Los festejos de los viernes se hicieron costumbre y se repitieron religiosamente, hasta cuando vino el huracán que arrancó la pianola de su rincón y la estampó contra las rocas, hizo girar en espiral la mandolina, junto con cocos, gallinas y trozos de madera y, finalmente, la dejó flotando en el mar.
Eso sería después. Por ahora, y en contra de los temores de Ramón, a su mujer se la veía cada día más feliz. Pero no gracias a las veladas nocturnas. Lo que sucedía, en realidad, era que las lluvias le habían dado a Alicia el pretexto para absorberse en el que para ella era el mejor de los mundos posibles: la soledad, meticulosamente compartida con Ramón, dentro de la complicidad de las cuatro paredes de su casa. En medio de sus carencias, Clipperton les brindaba una oportunidad que Orizaba seguramente les habría negado, la de volverse grandes amigos y amantes.
Dispusieron del tiempo y de la intimidad necesarias para amarse hasta alcanzar la maestría, y después de muchos fracasos y desencuentros, descifraron la ciencia exacta del placer mutuo. Acompasaron el caos de sus impulsos al ritmo del latido conjunto de sus sangres, ablandaron su moral de granito, se acostumbraron a la desnudez, se hicieron más hábiles y menos tímidos, rezaron menos y se rieron más. «Señor, haz que no goce, ¡Señor!, por favor, haz que no goce», rogaba inútilmente Alicia cuando sentía que subía, eléctrica, inevitable, la ola de felicidad que le sacudía el cuerpo.

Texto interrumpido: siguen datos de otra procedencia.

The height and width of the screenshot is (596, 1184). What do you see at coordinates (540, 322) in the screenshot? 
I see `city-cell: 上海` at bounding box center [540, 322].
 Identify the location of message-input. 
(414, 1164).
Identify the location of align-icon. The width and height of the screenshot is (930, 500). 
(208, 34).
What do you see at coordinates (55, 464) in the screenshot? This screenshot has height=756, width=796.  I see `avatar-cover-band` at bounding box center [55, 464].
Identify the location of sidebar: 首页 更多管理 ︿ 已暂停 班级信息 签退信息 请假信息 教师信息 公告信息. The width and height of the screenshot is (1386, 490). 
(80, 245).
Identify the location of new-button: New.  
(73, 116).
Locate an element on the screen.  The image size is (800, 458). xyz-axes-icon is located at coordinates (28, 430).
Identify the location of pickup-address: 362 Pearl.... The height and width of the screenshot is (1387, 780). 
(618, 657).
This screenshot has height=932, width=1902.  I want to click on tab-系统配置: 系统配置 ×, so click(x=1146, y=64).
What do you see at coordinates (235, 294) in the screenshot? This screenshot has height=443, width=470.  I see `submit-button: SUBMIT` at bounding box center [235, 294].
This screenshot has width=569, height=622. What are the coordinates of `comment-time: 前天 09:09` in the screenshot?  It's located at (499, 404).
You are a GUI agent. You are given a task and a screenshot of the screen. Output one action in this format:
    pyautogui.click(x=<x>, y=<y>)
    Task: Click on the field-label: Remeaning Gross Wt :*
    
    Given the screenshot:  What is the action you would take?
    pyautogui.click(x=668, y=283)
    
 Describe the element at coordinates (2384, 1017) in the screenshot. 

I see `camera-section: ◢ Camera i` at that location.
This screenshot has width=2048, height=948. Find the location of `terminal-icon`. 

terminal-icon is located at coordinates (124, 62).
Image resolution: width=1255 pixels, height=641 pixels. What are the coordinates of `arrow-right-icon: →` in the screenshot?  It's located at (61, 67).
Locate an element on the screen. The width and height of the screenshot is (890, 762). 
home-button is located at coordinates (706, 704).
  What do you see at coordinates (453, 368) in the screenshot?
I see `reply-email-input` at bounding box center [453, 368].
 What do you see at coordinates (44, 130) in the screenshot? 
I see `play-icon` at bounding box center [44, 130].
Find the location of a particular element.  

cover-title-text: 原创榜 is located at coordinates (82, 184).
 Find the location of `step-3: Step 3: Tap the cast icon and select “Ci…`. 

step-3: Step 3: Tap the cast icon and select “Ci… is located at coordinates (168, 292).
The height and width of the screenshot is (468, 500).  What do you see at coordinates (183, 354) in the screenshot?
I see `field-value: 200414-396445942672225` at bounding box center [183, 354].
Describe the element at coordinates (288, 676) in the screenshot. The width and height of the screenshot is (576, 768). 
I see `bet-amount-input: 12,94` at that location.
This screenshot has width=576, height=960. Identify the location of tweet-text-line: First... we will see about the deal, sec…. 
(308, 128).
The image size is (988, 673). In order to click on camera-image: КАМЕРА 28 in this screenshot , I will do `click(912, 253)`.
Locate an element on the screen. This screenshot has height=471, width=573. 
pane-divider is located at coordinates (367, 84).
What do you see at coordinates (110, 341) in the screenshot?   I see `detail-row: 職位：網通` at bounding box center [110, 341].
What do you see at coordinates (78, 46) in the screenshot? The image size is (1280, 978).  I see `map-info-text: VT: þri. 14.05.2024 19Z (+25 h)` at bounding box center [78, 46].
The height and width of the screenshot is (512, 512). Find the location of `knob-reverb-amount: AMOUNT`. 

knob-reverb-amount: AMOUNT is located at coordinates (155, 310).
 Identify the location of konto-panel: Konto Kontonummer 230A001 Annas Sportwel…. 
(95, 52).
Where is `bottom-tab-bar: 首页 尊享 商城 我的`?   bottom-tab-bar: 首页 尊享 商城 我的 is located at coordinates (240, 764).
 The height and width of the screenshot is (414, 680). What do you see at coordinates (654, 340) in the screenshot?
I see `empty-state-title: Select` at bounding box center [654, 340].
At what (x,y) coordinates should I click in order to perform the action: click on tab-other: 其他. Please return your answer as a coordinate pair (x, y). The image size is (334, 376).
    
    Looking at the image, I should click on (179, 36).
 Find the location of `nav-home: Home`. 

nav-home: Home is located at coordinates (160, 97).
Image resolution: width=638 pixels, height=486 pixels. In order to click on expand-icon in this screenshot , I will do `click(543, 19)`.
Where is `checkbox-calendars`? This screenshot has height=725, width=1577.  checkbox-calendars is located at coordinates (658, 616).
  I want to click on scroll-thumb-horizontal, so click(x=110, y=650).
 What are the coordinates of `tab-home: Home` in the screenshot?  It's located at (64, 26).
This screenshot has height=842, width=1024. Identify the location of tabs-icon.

Protegidos por las espesas cortinas de agua celebraron el ritual diario de amarse, como en tarjeta postal, en la hamaca del balcón del oriente entre los rosicleres del amanecer, y en la del poniente entre los reflejos dorados del atardecer.
Las favorables transformaciones físicas que el desabastecimiento -debido a la demora del barco- impuso en el aspecto físico de los dos, ayudaron en parte activa este estallido de pasión. Uno de los primeros artículos que se agotaron en Clipperton fue la gomina, lo cual obligó a Ramón a olvidarse de su rígido peinado de muñeco de ventrílocuo y a dejar en libertad sus bigotitos finos y tiesos, que se transformaron en un mostacho sensual y abundante. Además, lejos de los banquetes imperiales que le servía doña Carlota, se le fueron la papada y la panza que habían empezado a redondearle la figura.
A su vez, a Alicia se le terminaron los pomos de talcos de arroz, y al dejar de usarlos, su transparente piel de muñeca cobró un aspecto más humano. Abandonó la compostura de maniquí y la dureza del corset y las crinolinas, y su silueta menuda recuperó la elasticidad infantil que había dejado perdida en las colinas de Orizaba. Se le fueron extraviando una a una las horquillas de pelo hasta que tuvo que desistir de las moñas anticuadas y dejárselo suelto, como melena de leona.
El sol bravo de los meses anteriores había cambiado la blancura fantasmal de sus cuerpos por un saludable tono tostado, y una vez utilizada la última gota de leche de magnesia, que untada bajo el brazo mitigaba el humor de las axilas, descubrieron el atractivo de su natural olor animal.
Fue también por esa época, que después Alicia recordaría como la más feliz de su vida, cuando se engarzaron en una interminable conversación que día tras día, durante muchos años, retomarían compulsivamente y que no habría de interrumpirse ni con la muerte de Ramón, pues aun después Alicia la continuaría ella sola, diciendo su parte en los diálogos y repitiendo la respuesta que, según sabía de memoria, habría dado él.
En ese diálogo infinito que se enroscaba sobre sí mismo, como un ocho o una serpiente, recitaban con todos los acentos, en contrapunto o a dúo, las intensidades, contrariedades, motivos y exigencias de su amor. Inventariaban lo bueno y lo malo de todas y cada una de las personas que conocían; tejían y destejían proyectos para el futuro; repasaban lo cotidiano y escarbaban en lo trascendental; evaluaban los momentos pasados y presentes de su vida en este mundo y se confesaban temores y expectativas frente a la del más allá.